The morning came in grey. Not the grey of bad weather but the particular grey of early morning on the island when the mist was still low over the channel and the light had not yet decided what it was going to be.
Hannah was packed before anyone else moved in the main house.
---
The bags were brought down by Arthur and the junior valet, placed near the main entrance with the efficiency of a household that has performed this operation many times. Most of the family was not leaving. Annette would remain — the island was hers for her lifetime now, that much of the will had been clear. Juliet had returned to the drawing room after breakfast without announcing anything. Solv was in the library when Hannah passed it on her way to the entrance hall. She could hear him through the open door — not his words, the shape of his voice, low and purposeful, someone on the other end of a call.
Julian had left the previous evening. He had not made a formal departure. He had simply appeared at the dinner table with a bag already at his feet, said he had somewhere to be, kissed Annette on the cheek with practised ease, and was gone before the table was cleared. His "somewhere to be" involved a flight. Hannah did not ask where.

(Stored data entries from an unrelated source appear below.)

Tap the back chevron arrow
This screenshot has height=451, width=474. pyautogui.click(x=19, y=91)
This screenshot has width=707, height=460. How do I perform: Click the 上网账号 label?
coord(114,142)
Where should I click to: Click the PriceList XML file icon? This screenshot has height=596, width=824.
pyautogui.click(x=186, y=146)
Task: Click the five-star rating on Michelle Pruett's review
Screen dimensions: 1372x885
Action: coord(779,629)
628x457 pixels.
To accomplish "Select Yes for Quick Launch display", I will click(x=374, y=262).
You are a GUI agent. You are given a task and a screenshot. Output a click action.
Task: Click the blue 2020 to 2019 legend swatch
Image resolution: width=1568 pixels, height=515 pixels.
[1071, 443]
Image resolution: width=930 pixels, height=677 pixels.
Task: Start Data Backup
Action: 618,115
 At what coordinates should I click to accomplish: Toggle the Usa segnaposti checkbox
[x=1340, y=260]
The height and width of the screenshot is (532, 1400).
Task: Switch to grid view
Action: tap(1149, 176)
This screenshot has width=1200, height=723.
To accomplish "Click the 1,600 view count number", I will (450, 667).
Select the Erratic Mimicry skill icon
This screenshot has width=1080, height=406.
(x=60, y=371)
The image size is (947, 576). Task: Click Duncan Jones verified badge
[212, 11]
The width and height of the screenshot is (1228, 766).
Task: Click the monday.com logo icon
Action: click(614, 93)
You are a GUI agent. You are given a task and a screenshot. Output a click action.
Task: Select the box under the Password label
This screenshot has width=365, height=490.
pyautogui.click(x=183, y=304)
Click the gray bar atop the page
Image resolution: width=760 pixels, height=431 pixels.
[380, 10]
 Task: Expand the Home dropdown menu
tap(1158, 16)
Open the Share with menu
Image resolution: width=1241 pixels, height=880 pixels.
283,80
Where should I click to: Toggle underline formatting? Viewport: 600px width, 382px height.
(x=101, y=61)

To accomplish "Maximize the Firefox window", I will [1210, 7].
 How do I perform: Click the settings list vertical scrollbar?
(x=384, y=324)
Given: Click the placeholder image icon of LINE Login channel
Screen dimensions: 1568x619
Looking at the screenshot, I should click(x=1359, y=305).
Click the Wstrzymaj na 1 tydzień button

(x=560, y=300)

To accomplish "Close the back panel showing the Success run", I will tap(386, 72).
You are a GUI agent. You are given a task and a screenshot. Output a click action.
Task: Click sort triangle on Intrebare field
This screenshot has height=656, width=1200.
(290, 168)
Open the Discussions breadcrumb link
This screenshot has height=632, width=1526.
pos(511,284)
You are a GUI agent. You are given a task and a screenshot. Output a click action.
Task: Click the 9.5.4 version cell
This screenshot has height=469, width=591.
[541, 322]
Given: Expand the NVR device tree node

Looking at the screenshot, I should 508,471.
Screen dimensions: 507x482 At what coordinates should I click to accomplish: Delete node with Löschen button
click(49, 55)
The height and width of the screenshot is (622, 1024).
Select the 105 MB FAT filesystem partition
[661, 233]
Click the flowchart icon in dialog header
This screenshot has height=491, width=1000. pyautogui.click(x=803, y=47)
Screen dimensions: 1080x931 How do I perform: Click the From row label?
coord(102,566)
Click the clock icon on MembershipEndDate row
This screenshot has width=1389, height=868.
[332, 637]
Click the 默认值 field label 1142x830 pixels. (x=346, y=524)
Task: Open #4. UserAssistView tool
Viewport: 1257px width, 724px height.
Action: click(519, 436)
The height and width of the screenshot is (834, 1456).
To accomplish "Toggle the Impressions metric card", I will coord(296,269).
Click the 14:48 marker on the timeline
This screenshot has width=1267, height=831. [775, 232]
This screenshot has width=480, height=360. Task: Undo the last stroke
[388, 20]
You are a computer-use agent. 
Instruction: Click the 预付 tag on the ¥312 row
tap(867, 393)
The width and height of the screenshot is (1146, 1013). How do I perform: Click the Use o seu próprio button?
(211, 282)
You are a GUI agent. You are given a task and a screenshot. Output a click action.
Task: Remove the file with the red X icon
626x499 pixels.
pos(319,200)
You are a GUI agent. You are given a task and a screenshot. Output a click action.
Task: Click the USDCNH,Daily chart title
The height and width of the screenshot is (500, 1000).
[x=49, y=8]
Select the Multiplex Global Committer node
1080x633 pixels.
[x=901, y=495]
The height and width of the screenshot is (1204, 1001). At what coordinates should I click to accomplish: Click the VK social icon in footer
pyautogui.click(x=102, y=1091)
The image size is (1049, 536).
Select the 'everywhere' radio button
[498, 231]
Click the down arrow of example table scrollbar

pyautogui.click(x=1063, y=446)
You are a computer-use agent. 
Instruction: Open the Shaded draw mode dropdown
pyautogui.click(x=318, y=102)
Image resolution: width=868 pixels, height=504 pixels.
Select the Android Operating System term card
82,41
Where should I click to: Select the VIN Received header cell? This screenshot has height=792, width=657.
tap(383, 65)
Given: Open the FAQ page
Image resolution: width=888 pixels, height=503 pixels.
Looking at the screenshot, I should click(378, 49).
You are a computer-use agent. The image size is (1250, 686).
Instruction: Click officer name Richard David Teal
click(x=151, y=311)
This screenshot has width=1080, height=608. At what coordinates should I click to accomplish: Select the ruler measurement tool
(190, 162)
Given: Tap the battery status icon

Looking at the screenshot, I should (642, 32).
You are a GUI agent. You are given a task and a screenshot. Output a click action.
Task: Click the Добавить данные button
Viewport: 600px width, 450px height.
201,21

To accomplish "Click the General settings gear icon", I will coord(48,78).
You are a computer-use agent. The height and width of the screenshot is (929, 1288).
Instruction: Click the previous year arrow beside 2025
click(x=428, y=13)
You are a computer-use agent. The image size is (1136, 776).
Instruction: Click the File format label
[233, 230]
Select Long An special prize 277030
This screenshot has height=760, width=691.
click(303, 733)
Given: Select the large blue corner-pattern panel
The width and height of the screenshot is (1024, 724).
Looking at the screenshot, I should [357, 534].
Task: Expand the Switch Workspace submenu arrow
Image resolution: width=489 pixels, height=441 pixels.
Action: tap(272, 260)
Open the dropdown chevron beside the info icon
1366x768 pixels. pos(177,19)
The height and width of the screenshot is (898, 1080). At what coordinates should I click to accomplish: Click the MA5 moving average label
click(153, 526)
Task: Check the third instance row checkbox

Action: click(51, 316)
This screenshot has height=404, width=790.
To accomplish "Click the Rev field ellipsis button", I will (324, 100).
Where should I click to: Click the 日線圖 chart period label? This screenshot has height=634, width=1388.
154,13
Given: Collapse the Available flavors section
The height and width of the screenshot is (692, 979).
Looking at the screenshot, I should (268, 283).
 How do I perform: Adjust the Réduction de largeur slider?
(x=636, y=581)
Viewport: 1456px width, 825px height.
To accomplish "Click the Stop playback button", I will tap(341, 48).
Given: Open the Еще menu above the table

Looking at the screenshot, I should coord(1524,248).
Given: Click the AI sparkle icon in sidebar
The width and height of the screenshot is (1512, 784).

Victor had his own place in the city. He had not been seen that morning.
---
Annette found Hannah near the entrance before Hannah had the chance to look for her.
"Your bags are ready?"
"Yes. Arthur has them."
Annette looked at her for a moment. Then: "Sébastien called this morning."
"I know. I'll speak to him on the way back."
"He's been working." She said it the same way she said most things — a fact placed on the table. "He missed the service. He'll say what he needs to say about that."
"He had reasons."
"He always has." Annette's hands were folded in front of her, unhurried. "So did his father. Right up until the end." She studied Hannah with the sharp attention of a woman who has spent decades watching a family and has stopped expecting it to surprise her. "You understand what you've been left with."
It was not a question.
"I'm beginning to."
"Good." Annette held her gaze another moment. "Then go and do what needs doing. That's what the name requires." She said it without warmth and without cruelty. Simply as the terms of the arrangement, stated by someone who had lived inside them long enough to know they did not change. "Arthur will see the bags to the dock."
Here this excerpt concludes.